Barru — Pemerintah Kabupaten Barru terus mematangkan persiapan pelaksanaan Pemilihan Kepala Desa (Pilkades) melalui rapat koordinasi yang dipimpin Pelaksana Harian Sekretaris Daerah, A. Syarifuddin, Kamis (16/4/2026), di Kantor Dinas PMDPPKB.

Pertemuan tersebut difokuskan pada kesiapan tahapan penting, khususnya penetapan bakal calon dan pengundian nomor urut. Hadir dalam kegiatan ini unsur pemerintah daerah, aparat keamanan, serta panitia Pilkades.

Dalam arahannya, A. Syarifuddin menegaskan bahwa seluruh proses Pilkades harus berjalan secara tertib, aman, dan menjunjung prinsip transparansi serta netralitas. Ia juga menekankan pentingnya kerja sama lintas sektor untuk mengantisipasi potensi gangguan selama tahapan berlangsung.

Menurutnya, Pilkades memiliki peran strategis dalam memperkuat demokrasi di tingkat desa, sehingga setiap tahapan harus dilaksanakan secara profesional dan bertanggung jawab.

Sementara itu, Kepala Dinas PMDPPKB Barru, Herman Jaya, menyoroti pentingnya kesiapan teknis panitia serta kepatuhan terhadap regulasi yang berlaku.
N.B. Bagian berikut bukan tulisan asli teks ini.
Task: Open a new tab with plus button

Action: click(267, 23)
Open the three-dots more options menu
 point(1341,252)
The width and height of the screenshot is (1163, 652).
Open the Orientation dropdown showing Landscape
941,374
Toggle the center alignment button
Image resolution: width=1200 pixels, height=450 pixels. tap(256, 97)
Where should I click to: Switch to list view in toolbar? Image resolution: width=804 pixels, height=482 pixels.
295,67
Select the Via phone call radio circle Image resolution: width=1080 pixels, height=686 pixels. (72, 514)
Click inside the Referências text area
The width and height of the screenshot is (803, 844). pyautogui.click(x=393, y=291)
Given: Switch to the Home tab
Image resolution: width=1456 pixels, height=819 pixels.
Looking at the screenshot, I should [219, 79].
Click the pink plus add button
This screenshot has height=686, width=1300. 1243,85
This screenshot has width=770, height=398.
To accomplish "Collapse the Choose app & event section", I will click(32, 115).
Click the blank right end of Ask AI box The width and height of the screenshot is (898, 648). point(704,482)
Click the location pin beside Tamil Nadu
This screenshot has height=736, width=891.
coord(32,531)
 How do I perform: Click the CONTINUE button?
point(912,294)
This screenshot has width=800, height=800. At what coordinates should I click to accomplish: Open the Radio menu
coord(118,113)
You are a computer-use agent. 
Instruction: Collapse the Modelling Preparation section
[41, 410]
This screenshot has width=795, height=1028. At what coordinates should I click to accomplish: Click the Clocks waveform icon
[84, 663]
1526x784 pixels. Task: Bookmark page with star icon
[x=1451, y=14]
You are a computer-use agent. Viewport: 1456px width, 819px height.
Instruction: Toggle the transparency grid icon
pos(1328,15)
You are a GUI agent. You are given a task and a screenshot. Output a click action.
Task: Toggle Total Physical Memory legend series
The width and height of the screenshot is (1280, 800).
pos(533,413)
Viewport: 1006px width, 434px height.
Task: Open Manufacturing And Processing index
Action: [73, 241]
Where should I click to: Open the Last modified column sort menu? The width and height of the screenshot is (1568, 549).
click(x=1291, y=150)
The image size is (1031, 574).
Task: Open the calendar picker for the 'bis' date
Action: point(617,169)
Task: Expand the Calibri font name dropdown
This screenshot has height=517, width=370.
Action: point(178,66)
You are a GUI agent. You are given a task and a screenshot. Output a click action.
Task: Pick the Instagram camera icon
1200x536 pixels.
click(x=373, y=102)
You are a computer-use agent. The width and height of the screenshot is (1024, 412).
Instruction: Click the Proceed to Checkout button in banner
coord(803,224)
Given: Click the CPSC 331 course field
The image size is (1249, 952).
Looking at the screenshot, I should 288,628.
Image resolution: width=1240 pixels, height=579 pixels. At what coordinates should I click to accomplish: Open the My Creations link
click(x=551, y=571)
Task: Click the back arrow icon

Ia mengingatkan agar seluruh proses, termasuk penetapan calon hingga pengundian nomor urut, dilaksanakan sesuai ketentuan.

Dalam rapat tersebut, aparat keamanan turut memberikan sejumlah rekomendasi guna menjaga kondusivitas, di antaranya pembatasan jumlah pendamping calon saat pengundian nomor urut serta larangan mobilisasi massa.

Selain itu, percepatan verifikasi Daftar Pemilih Sementara (DPS) menjadi perhatian bersama untuk memastikan keakuratan data sebelum ditetapkan sebagai daftar pemilih tetap.

Penentuan lokasi Tempat Pemungutan Suara (TPS) juga dibahas guna mendukung kelancaran pelaksanaan pemungutan suara.Rakor ini sekaligus menegaskan bahwa kepala desa yang kembali mencalonkan diri wajib menjalani cuti sesuai aturan yang berlaku, terhitung mulai 18 April 2026.

Dengan persiapan yang semakin matang, Pemkab Barru optimistis seluruh tahapan Pilkades dapat berlangsung lancar dan menghasilkan pemimpin desa yang kredibel serta mendapat kepercayaan masyarakat.